**Testo fornito:**

━━━━

I principi e gli obiettivi dell’art 43 della legge sono la ragionevolezza astratta di ogni norma dell’innovata risoluzione delle questioni penali in modo alternativo e/o sostitutivo alla giurisdizione attraverso la massima manifestazione di volontà dei soggetti coinvolti. Il principio volontaristico ed il concetto di autodeterminazione in tema di attivazione dell’autorità giurisdizionale proiettano il sistema complessivo processuale verso una situazione di subordinazione dell’esercizio del terzo potere dello Stato alla consapevolezza piena ed esclusiva dei soggetti coinvolti nel fatto storico senza l’obbligo di assistenza tecnica ai sensi dell’art. 48 comma 6, affievolendo principi fondamentali dell’ordinamento come la pretesa punitiva dello Stato, il diritto alla difesa tecnica in ogni fase e la funzione sociale del processo per la restaurazione del patto sociale leso dall’azione delittuosa accertata.
La disponibilità della giurisdizione in capo ai soggetti, con l’espressione del consenso ai sensi dell’art. 48, e, quindi, la volontà di attivare il programma riparativo in sostituzione all’accertamento di cognizione ordinario, viene anticipata con una “disponibilità della disponibilità eventuale e preventiva” ai sensi dell’art. 44 comma 3 “qualora si tratti di delitti perseguibili a querela, ai programmi di cui ai commi 1 si può accedere anche prima che la stessa sia stata proposta.” La possibilità/ facoltà del comma 3 dell’art. 44 è “il consenso del consenso” nella disponibilità della preventiva potenziale disponibilità della giurisdizione.

━━━━

**Consegne:**
**1)** Nel testo fornito, quale articolo e quale comma vengono richiamati a proposito dell'assenza dell'obbligo di assistenza tecnica?
**2)** Continua il testo fornito partendo dopo la sua ultima frase.
Le righe di dati non hanno alcun legame con il testo fornito.

**Righe di dati:**
━━━━

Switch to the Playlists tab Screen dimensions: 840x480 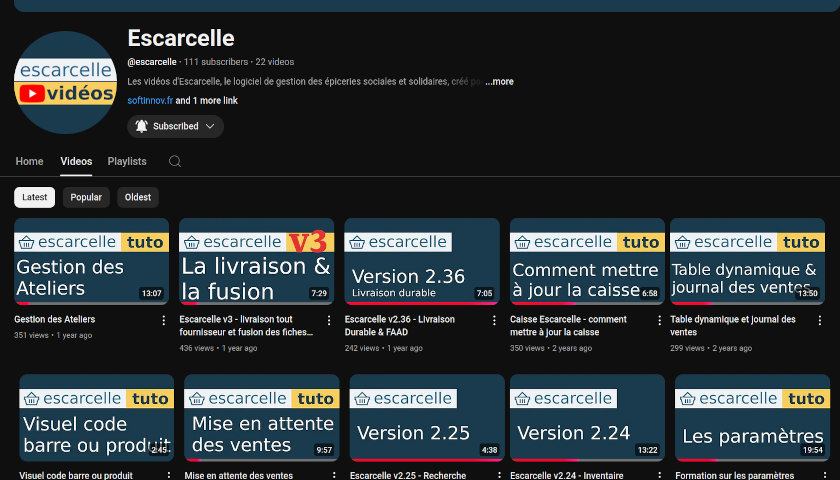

━━━━

**Risultati delle consegne:**
**1)** L'art. 48, comma 6.

**2)**
Insomma, la prevenzione all’eventuale consenso di risoluzione alternativa e sostitutiva alla giurisdizione senza l’attivazione dell’autorità competente, e, addirittura in mancanza totale di una notizia di reato. Una soglia anticipatoria talmente antecedente che sembra stimolare i soggetti “alle trattative delle trattative” in un terreno di estrema “ratio” e di garanzia come quello del diritto penale.
La norma di apertura della disciplina (art. 42 della legge) legifera inutilmente la nozione di “vittima del reato”, di “persona indicata come autore dell’offesa”, il concetto di “familiare”, quasi ad elevare il tenore dispositivo, portando il testo legislativo nell’ambito della teoria generale del diritto penale. L’art. 42 va letto in una ottima di ricostituzione dei legami con la comunità ai sensi dell’art 43 comma 2 e, va inquadrato nel “chiunque altro vi abbia interesse” della lettera d) dell’art 45, rubricato “Partecipanti ai programmi di giustizia riparativa”.
Dunque, i soggetti, che aderiscono al programma, hanno il diritto all’informazione, il dovere di riservatezza, e, altri diritti di rango costituzionale come il diritto all’assistenza linguistica ai sensi dell’art. 49 della Legge. Però, i partecipi del programma di giustizia riparativa, ai sensi dell’art. 48 comma 1, esprimono un consenso “personale”, “libero”, “consapevole”, “informato ed espresso in forma scritta” in una propensione di abdicazione, sostituzione, subordinazione dell’autorità giurisdizionale al pieno convincimento autodeterminato di risoluzione attraverso il mediatore, senza obbligare le parti a nominare un difensore di fiducia ai sensi dell’art. 48 ultimo comma, “quando questi lo richiedono”.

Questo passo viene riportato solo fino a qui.